Immunotherapy: Yeast-Based Injections to Kill Cancer

French start-up Inovactis has developed a promising treatment for cancer with 100% survival in mice with very aggressive cancer. The mice were injected with modified yeast capable of activating the immune system both globally and with specific targets. This could be a new gateway to personalized immunotherapy for cancer.

Cancer immunotherapy is in full development. French researchers Clément de Obaldia and Pierre-Yves Nogue prove this with the results of their second study conducted in March this year.

De Obaldia said:

“We obtained 100% survival in mice after the implantation of a very aggressive tumor of the skin, a melanoma, which normally kills the mice within 25 days on average. After these 25 days the mice in the control group were dead, while with the treated mice reached 100% survival.”

This success was achieved thanks to a treatment using modified yeast which activates the body’s immune system to fight its own tumor.

Their technology is individualized. First, a biopsy of the tumor allows, via sequencing, the identification of all tumor targets. Inovactis then modifies a yeast strain, the yeast S. cerevisiae, which has the capacity to produce tumor markers identical to those of the tumor analyzed. This modified yeast is then injected into the body in order to deliver the targeted tumor markers to the immune system.

Furthermore, the yeast also associates an alarm signal to these markers in order to activate the immune system of the patient, which is obviously essential. Nogue said:

“The novelty is that we use a totally natural micro-organism that’s absolutely safe and has all the characteristics required to provide an individualized response to each patient and each cancer.”

(Credit: istockphoto.com/Martynasfoto)

In the case of their recent study in mice, the yeasts were not injected directly near the tumors but far from them to verify that the immune system was activated throughout the entire organism. Thus, this would make combating all tumor sites possible, and potentially even the sites of metastases.

“It is very encouraging to see that our treatment activates the killer cells throughout the body and that they are able to move to the site of the tumor, even far from the injected treatment site. This allows us to destroy the tumor in a targeted way.

But after these results, that the two scientists qualified as “very promising,” the priority now is to confirm them in tests closer to clinical reality. De Obaldia said:

“The next step is to observe the results in mice, this time with an established melanoma, who have only 10 days left to live, which corresponds more or less to the terminal state in humans.”

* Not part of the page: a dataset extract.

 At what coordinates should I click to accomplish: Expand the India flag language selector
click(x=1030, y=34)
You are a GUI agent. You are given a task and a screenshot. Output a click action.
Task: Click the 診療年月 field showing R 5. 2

The study is currently under preparation and the first tests should take place in about 8 months. “We really want to show that our treatment can work on different tumor models and on different markers, which is why we have planned a whole series of preclinical tests both in vitro and in vivo to reduce the risk of failure on human bodies,” explained the founders of Inovactis. Ideally, they would like the first clinical trials on patients to take place within 3 years.

The goal of Inovactis now is to optimize and validate the versatility of their treatment on other types of cancer, including colon cancer, in order to eventually offer cancer-specific therapy after personalization of the treatment.